A few posts back, we asked the question, “How do you grow a church?” The answer I advocated was through the gospel. In this post, I want to show that this is the biblical framework. Of course, whole books could be–and have been–written about this! For the the length of this post, we can only hope to get a glimpse of the larger New Testament pattern. Let’s look at a case study from Colossians.
After his usual greeting, Paul begins his letter to them with these words:
“We always thank God, the Father of our Lord Jesus Christ, when we pray for you, 4since we heard of your faith in Christ Jesus and of the love that you have for all the saints, 5because of the hope laid up for you in heaven. Of this you have heard before in the word of the truth, the gospel, 6which has come to you, as indeed in the whole world it is bearing fruit and growing—as it also does among you, since the day you heard it and understood the grace of God in truth, 7just as you learned it from Epaphras our beloved fellow servant. He is a faithful minister of Christ on your behalf 8and has made known to us your love in the Spirit” (1:3-8).
Paul is writing to the Colossians to encourage them in their lives as God’s people, defending their faith against false teaching, and building them up in a true understanding of, and belief in, Jesus Christ. And as he begins, he reminds them of how they came to Christ and how they have seen gospel growth in and through their lives.
Paul begins by telling the Colossian Christians that he is thankful to God for them. Specifically, he is thankful that they have truly experienced salvation: “We always thank God, the Father of our Lord Jesus Christ, when we pray for you, 4since we heard of your faith in Christ Jesus and of the love that you have for all the saints, 5because of the hope laid up for you in heaven” (1:3-5). What is he thankful for? First, he is thankful for their faith in Christ Jesus. And, then secondly he is thankful for the love they have for God’s people. These two things, of course, mark out God’s people don’t they? By placing faith in Christ, they are fundamentally declaring him to be Lord. They have made a commitment in terms of their worship and allegiance—he alone is the object of their faith and worship. Furthermore, this love for Christ leads to a love for Christ’s people. In fact, Jesus himself said that the way everyone would know they we are his disciples is by the love we have for one another (John 13:35).

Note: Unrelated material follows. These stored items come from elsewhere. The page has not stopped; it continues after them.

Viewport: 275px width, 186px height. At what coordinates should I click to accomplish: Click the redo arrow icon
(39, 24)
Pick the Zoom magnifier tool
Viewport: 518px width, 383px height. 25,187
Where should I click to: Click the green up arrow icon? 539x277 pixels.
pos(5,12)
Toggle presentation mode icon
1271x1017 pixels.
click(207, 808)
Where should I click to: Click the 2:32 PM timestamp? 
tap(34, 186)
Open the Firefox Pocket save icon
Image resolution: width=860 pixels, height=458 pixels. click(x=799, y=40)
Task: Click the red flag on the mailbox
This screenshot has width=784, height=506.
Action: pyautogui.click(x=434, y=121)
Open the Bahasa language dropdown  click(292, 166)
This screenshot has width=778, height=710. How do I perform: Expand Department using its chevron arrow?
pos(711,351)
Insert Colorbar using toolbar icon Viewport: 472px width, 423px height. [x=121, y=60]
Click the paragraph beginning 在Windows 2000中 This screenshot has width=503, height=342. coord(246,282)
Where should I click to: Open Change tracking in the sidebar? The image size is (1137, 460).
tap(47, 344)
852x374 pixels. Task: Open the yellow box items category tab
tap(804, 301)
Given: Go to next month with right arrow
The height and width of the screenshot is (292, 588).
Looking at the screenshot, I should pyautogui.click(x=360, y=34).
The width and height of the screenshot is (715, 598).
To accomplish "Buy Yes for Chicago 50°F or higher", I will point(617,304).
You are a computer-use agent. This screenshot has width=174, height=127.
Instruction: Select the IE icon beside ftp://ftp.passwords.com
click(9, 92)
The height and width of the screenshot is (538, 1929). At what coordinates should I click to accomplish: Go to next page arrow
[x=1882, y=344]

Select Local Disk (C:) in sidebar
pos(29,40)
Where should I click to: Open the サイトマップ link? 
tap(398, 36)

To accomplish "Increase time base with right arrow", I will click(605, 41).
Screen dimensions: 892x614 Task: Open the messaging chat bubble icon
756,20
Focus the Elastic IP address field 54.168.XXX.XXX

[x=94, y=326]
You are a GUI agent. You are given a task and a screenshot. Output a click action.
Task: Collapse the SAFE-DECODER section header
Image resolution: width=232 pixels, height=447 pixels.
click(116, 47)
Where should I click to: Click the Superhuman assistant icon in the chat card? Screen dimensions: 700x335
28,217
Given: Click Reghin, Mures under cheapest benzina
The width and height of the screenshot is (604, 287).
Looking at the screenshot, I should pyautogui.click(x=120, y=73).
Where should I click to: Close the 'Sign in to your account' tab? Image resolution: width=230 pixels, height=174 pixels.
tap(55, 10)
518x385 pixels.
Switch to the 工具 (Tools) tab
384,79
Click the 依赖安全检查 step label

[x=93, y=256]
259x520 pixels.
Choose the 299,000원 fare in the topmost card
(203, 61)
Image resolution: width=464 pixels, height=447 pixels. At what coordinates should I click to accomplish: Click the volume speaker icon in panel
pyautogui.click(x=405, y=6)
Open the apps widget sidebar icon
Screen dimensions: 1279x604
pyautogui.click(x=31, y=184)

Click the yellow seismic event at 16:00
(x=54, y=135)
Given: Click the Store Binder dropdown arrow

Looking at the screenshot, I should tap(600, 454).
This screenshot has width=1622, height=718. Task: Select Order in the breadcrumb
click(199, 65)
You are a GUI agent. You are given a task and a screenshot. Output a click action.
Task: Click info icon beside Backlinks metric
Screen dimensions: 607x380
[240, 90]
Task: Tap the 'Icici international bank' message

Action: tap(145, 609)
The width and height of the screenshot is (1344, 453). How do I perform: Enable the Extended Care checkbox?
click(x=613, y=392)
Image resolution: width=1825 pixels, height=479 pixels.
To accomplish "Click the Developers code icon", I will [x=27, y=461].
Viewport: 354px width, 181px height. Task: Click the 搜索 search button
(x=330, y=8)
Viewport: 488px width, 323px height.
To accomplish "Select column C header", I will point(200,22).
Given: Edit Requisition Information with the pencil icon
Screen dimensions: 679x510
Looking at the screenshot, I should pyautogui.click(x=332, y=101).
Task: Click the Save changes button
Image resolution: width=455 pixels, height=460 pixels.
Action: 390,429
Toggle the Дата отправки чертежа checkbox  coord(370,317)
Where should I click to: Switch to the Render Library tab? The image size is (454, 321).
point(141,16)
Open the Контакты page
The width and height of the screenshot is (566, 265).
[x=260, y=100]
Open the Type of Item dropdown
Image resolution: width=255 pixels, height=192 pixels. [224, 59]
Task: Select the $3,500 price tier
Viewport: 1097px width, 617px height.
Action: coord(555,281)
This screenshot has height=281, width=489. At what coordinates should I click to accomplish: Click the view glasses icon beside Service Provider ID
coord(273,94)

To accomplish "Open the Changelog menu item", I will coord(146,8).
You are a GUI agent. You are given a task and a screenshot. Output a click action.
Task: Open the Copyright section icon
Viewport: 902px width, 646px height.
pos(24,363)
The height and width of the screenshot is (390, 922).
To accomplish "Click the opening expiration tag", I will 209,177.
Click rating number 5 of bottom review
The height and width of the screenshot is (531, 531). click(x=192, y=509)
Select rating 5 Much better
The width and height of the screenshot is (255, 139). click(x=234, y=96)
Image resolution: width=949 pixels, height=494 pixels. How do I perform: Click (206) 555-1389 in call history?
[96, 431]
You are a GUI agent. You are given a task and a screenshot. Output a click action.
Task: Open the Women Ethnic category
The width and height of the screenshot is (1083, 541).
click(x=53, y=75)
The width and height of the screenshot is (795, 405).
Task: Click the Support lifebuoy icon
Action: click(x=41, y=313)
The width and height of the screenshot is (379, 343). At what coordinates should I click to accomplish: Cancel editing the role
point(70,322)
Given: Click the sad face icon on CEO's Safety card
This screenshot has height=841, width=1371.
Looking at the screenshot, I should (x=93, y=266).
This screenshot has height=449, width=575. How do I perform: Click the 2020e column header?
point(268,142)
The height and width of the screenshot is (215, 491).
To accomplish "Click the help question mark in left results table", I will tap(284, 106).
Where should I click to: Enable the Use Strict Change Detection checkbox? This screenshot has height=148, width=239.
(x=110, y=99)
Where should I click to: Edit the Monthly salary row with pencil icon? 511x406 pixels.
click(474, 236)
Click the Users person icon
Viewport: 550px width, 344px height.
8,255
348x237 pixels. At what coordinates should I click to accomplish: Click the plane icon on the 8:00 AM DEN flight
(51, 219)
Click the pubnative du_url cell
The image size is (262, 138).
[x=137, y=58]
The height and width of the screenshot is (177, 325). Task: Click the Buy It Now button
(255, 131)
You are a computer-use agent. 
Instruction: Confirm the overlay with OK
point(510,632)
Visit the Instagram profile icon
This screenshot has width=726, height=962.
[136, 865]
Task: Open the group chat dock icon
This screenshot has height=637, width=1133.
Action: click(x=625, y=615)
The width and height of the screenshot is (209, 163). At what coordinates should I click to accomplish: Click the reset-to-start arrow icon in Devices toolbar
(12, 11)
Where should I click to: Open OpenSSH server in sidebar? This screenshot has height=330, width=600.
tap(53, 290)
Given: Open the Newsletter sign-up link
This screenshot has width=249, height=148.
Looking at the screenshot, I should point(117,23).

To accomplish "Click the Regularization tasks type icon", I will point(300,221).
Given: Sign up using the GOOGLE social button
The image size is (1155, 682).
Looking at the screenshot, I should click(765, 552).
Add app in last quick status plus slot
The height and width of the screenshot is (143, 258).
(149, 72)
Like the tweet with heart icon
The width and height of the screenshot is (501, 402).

Paul is thankful that from what he has heard of the Colossians they are truly God’s people—they have a sincere faith in Christ, and an evident love for his people. But did you notice what produces such a life? Paul says they have faith and love “because of the hope laid up for you in heaven” (1:5). It’s precisely because our future is secure that we have hope. And in having a certain hope of what is to come, we are strengthened to live with faith and love in the here and now.
This kind of hope came through their hearing the gospel. That’s what Paul says in verse 5: “Of this you have heard before in the word of the truth, the gospel.” As we think about this, notice the audacious claim Paul makes—the message of the gospel is the truth. The gospel should never be preached alongside the words, “this works for me” or “this is true for me.” The gospel can never be put on a shelf next to various other religious options for one to partake one. It’s a slab of steak, next to the chicken, pork, and fish on the spiritual buffet line. Paul says this is the word of truth. The gospel is more than ideas or human inventions—it’s the truth, the whole truth, and nothing but the truth.
And it’s this true message which was proclaimed to the Colossians. It’s this message of Christ’s death for sinners and his resurrection from the dead—all for their salvation—that caused them to have an assured hope for the future. They heard the message that Christ offered himself up on the cross to make purification for their sins. And because they believed that message, they were made right with the God. They believed what Paul says in verses 12-14. That God has “qualified them to share in the inheritance of the saints in light. He had delivered them from the domain of darkness and transferred them to the kingdom of his beloved Son, 14in whom they had redemption, the forgiveness of sins.” That’s the gospel, and they believed it. Their future was secure in Christ. And with their future secure, with the hope of final salvation from God’s wrath, they were able to live by faith showing love to God’s people.
This is what happens when the gospel is proclaimed—people believe and their lives are changed. Paul says this gospel, is the message “which has come to you, as indeed in the whole world it is bearing fruit and growing—as it also does among you, since the day you heard it and understood the grace of God in truth” (1:5b-6).
Real, spiritual growth doesn’t come through programs or event, but through the sharing of the gospel. Furthermore, the gospel produces spiritual life in those who have never heard of Christ, and it also matures the life that is in God’s people. This is why Paul says it’s bearing fruit and growing in the world as well as in the Colossians themselves. And this is why we must continue to preach and teach and share and train people in the gospel if we are going to see churches and cities changed. This is why we should plant and grow churches by the gospel.